# start of Data records
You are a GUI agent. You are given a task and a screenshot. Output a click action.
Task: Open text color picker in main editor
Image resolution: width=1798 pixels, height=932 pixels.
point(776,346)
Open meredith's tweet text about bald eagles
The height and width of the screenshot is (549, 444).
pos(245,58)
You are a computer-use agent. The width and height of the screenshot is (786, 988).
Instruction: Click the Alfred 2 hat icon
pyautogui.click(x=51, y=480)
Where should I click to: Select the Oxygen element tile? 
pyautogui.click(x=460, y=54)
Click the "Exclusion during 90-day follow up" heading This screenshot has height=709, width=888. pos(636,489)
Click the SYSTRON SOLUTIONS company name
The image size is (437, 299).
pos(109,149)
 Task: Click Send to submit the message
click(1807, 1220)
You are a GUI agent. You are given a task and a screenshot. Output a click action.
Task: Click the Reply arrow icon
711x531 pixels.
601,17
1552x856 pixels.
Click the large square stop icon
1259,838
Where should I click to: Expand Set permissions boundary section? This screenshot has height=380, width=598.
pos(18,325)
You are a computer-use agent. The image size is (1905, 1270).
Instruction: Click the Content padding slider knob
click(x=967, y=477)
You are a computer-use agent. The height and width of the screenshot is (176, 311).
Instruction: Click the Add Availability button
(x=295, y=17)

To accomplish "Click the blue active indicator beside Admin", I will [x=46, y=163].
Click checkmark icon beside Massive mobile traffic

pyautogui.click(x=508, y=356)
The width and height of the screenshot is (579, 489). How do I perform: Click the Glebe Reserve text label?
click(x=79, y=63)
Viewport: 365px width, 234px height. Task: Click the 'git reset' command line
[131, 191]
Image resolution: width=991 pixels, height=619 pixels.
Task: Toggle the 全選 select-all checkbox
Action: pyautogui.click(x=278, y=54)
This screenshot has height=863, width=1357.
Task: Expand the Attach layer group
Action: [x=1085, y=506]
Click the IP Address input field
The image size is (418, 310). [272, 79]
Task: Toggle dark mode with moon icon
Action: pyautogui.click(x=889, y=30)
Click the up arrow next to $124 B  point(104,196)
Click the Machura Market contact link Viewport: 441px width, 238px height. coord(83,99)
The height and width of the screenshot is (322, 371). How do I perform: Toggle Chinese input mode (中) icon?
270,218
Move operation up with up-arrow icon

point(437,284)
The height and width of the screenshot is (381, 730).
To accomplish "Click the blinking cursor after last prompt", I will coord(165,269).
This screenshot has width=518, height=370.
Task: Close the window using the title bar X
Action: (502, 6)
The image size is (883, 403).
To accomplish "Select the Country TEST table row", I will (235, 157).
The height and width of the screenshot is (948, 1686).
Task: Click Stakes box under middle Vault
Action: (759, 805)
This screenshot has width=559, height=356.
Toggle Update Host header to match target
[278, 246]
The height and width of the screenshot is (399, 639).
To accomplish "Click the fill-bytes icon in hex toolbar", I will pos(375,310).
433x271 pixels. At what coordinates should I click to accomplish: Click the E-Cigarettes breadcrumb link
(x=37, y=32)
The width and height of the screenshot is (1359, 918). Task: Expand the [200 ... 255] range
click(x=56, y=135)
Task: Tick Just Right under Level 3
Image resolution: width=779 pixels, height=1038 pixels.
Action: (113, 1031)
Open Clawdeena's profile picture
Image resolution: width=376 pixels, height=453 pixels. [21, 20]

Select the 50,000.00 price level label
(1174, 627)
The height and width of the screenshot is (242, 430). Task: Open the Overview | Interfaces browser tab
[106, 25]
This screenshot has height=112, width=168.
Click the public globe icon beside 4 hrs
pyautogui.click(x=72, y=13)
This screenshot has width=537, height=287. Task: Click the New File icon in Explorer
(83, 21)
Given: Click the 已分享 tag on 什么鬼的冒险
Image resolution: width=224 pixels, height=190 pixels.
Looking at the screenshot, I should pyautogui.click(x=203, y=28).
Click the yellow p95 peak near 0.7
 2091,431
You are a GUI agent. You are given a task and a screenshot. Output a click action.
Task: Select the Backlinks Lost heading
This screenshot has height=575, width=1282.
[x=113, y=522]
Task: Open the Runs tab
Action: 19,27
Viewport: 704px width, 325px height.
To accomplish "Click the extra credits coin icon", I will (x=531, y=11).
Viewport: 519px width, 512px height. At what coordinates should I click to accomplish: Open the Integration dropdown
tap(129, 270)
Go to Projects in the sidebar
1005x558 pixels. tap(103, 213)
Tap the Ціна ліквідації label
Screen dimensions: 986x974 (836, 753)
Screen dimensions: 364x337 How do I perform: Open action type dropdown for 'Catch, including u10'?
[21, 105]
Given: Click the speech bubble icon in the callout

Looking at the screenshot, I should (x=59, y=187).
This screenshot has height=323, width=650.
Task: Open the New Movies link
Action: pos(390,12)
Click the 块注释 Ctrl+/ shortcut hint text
# end of Data records
• _Required work_: Copy the data again, starting with the line that contains "This screenshot has width=559, height=356." and going on through the line that contains "Action: (113, 1031)", keeping every line in between. Resize only the click coordinates by multiplying each by 0.95 and rounding to a whole number (halves round up), and leave every other number unchanged.

• _Written answer_:
This screenshot has width=559, height=356.
Toggle Update Host header to match target
[264, 234]
The height and width of the screenshot is (399, 639).
To accomplish "Click the fill-bytes icon in hex toolbar", I will pos(356,295).
433x271 pixels. At what coordinates should I click to accomplish: Click the E-Cigarettes breadcrumb link
(x=35, y=30)
The width and height of the screenshot is (1359, 918). Task: Expand the [200 ... 255] range
click(x=53, y=128)
Task: Tick Just Right under Level 3
Image resolution: width=779 pixels, height=1038 pixels.
Action: (107, 979)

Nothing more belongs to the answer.